Die Geschichte Osteuropas an der Universität Basel
Das Studium der osteuropäischen Geschichte und Kulturen in Basel ist mit all seinen Höhen und Tiefen eng mit der Geschichte des Historischen und des Slavischen Seminars verknüpft.
Der Bezug zur Geschichte spielte in den slavistischen
Lehrveranstaltungen von Anfang an eine wichtige Rolle.
Institutionell
eingebunden wurde die Osteuropäische Geschichte, als der in Basel promovierte
und habilitierte Literaturwissenschaftler und Historiker Rudolf Bächtold als Lehrbeauftragter und später Extraordinarius seit 1953 regelmässig
Überblicksvorlesungen und Übungen zu verschiedenen historischen Bereichen in
Osteuropa anbot.
1968 wurde die Osteuropäische Geschichte Prüfungsfach.

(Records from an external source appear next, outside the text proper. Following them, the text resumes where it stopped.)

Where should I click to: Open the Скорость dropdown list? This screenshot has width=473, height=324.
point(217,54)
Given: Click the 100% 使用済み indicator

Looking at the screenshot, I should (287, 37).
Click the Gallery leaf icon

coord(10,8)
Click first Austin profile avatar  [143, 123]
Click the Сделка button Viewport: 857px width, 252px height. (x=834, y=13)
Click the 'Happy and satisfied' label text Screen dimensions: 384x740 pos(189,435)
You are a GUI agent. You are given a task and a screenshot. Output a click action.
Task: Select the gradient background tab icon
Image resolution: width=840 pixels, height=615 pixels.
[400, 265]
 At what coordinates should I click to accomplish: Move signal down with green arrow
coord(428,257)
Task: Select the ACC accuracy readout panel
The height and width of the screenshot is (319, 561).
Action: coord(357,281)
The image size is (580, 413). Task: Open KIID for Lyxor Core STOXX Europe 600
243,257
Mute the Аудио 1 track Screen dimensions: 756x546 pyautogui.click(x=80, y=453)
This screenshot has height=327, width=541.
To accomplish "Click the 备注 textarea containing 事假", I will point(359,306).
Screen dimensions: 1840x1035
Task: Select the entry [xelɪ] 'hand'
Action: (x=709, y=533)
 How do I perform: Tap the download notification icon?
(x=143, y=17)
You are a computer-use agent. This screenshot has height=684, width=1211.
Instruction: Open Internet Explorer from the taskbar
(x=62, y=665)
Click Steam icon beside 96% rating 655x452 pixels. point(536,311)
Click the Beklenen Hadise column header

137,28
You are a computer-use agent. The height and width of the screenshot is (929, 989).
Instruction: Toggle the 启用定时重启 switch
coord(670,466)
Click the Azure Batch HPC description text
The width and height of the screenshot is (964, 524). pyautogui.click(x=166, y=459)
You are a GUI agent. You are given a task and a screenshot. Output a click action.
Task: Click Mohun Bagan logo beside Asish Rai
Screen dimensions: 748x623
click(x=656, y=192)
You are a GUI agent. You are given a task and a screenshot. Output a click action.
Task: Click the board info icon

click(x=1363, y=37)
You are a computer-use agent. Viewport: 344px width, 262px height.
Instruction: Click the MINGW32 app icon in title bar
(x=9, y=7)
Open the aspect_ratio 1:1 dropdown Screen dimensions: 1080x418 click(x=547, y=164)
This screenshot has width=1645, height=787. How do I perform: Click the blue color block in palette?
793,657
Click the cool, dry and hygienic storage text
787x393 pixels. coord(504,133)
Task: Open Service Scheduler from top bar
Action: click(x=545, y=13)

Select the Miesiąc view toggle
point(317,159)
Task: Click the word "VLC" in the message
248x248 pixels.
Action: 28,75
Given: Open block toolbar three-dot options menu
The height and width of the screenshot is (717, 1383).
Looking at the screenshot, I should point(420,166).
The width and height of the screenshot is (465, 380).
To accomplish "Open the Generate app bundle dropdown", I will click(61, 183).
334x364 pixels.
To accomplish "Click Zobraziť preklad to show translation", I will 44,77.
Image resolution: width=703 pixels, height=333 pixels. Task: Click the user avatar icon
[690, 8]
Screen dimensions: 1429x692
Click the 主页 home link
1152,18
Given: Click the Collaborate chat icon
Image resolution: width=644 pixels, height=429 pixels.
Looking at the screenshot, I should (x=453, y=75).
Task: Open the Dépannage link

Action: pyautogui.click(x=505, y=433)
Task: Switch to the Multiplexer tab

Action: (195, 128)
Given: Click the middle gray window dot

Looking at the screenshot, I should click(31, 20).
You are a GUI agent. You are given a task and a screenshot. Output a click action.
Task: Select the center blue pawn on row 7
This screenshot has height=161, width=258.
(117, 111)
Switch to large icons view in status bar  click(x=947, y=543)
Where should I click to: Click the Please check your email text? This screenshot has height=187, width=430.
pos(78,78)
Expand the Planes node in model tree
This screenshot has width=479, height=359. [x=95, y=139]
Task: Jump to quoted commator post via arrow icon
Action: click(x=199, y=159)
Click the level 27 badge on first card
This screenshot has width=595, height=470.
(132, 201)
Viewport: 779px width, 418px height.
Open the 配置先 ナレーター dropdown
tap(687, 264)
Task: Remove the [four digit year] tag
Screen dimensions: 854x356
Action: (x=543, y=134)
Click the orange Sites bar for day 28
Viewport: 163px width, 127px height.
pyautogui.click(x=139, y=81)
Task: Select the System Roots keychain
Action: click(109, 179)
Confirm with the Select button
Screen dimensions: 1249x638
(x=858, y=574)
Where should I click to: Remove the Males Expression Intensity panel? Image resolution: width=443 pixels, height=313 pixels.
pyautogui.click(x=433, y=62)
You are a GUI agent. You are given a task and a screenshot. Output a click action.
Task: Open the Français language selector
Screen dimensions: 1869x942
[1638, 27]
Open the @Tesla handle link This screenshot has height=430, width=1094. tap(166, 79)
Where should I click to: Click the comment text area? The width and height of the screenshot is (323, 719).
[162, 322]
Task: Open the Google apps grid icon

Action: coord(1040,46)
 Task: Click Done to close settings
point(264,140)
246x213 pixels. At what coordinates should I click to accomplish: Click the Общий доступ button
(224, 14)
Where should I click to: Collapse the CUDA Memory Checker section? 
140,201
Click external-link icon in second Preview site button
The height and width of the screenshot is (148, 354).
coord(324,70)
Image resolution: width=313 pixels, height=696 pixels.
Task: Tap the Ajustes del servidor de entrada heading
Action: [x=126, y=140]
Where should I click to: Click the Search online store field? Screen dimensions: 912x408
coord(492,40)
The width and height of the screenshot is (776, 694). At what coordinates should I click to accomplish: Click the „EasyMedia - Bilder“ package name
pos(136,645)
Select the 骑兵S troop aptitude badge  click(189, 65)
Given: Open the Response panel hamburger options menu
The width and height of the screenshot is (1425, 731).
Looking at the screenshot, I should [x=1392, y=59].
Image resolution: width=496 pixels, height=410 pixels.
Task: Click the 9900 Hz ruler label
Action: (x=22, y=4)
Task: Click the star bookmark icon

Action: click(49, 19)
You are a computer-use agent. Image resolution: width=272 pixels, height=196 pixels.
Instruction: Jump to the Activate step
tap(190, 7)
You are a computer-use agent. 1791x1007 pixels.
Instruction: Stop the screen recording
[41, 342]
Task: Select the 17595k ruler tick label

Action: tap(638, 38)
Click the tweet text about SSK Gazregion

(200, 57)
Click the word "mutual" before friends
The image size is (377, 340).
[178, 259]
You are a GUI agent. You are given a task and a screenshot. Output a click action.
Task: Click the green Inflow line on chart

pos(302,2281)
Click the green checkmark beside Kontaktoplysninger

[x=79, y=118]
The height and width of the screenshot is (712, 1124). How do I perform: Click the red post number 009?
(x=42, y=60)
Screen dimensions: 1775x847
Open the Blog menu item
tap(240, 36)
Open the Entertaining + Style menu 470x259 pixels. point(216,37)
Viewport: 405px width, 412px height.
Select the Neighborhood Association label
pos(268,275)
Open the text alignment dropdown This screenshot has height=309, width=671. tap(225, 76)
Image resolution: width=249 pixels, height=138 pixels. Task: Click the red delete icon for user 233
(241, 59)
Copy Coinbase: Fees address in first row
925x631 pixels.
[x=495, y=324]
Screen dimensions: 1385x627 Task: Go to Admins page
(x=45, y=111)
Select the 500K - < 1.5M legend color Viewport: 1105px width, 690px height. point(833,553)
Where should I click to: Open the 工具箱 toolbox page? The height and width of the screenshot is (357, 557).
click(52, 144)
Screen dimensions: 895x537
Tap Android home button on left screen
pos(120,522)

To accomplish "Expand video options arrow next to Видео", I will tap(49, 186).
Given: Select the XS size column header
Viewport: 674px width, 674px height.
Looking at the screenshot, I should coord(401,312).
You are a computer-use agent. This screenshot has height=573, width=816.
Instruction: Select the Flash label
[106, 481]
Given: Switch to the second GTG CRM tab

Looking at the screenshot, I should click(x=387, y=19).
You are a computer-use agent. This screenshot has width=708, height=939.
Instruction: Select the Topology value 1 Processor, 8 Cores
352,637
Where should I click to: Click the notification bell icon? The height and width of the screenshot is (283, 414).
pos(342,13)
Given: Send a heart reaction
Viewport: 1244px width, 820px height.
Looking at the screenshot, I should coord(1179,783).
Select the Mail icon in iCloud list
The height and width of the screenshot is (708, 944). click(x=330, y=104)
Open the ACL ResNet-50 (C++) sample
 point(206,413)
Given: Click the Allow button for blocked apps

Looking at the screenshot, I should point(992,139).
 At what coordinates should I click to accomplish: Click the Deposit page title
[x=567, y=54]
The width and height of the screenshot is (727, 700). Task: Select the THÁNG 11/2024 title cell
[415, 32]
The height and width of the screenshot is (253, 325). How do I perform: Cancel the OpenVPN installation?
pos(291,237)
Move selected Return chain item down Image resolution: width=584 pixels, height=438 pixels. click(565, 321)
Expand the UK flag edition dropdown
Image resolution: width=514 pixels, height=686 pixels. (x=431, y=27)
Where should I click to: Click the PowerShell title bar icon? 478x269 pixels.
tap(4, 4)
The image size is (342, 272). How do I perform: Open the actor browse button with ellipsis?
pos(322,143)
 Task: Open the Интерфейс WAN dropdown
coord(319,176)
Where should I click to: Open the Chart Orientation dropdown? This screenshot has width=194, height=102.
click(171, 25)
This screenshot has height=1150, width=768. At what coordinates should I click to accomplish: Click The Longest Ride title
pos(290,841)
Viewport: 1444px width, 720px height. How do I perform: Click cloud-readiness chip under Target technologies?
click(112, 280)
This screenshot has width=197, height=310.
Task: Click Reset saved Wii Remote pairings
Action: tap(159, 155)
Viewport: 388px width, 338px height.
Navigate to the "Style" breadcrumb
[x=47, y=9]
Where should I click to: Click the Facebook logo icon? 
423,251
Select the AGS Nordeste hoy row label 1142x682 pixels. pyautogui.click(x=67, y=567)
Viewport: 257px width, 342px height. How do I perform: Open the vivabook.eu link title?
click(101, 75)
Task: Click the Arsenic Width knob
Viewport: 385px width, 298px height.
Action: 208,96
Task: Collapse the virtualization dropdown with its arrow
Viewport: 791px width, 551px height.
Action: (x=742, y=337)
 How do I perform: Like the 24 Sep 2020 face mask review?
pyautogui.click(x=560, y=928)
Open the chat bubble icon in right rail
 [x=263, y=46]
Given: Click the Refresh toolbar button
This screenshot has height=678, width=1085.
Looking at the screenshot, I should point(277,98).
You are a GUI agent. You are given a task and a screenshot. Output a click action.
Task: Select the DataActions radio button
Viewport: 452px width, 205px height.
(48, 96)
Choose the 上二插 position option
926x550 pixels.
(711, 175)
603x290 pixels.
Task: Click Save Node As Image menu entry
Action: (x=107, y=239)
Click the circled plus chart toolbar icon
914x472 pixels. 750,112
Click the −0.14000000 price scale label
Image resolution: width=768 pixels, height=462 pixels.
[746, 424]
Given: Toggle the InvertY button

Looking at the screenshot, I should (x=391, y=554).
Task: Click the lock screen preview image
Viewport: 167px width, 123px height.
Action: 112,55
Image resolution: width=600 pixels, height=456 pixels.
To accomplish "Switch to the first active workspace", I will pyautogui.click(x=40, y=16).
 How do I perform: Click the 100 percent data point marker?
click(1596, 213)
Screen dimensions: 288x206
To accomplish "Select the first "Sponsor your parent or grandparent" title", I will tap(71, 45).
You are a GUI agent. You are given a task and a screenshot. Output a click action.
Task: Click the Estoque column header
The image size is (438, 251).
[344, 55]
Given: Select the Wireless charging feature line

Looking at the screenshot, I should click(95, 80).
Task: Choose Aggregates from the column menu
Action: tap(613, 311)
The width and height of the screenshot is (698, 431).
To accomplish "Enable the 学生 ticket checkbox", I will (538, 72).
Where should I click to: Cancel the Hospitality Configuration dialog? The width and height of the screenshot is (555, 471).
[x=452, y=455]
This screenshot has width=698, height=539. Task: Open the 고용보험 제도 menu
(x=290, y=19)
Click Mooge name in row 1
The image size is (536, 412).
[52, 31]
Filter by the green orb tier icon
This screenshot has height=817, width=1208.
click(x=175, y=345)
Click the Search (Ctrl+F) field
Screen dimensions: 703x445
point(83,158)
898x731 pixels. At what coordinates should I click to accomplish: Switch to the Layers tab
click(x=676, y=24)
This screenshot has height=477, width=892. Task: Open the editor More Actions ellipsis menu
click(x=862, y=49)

Bestrebungen, ein vollamtliches Extraordinariat
für Osteuropäische Geschichte einzurichten, versandeten 1974. Mit der
Emeritierung Prof. Bächtolds 1983 endete vorerst die Vertretung des
Fachgebietes.
Seitens des Historischen wie des Slavischen Seminars wurde
jedoch darauf gedrängt, wieder eine entsprechende Stelle einzurichten. Möglich
war zunächst seit 1986 ein zweistündiger Lehrauftrag. Das Historische Seminar
gab einem Extraordinariat für Osteuropäische Geschichte in seinem 1988
verabschiedeten „Leitbild für die Geschichtswissenschaft an der Universität
Basel“ höchste Priorität.
Die dramatischen Veränderungen in Osteuropa, wie sie
sich zu dieser Zeit in der Perestrojka und im Zerfall des sowjetischen
Herrschaftsbereiches ausdrückten, trugen dazu bei, dass der Basler
Regierungsrat der Besetzung eines solchen Extraordinariates zum 1. April 1991
zustimmte.
Als Professor für Osteuropäische und Neuere Allgemeine
Geschichte wurde Heiko Haumann berufen, der 1971 in Marburg über die Anfänge
der sowjetischen Planwirtschaft promoviert und sich 1977 in Freiburg i. Br.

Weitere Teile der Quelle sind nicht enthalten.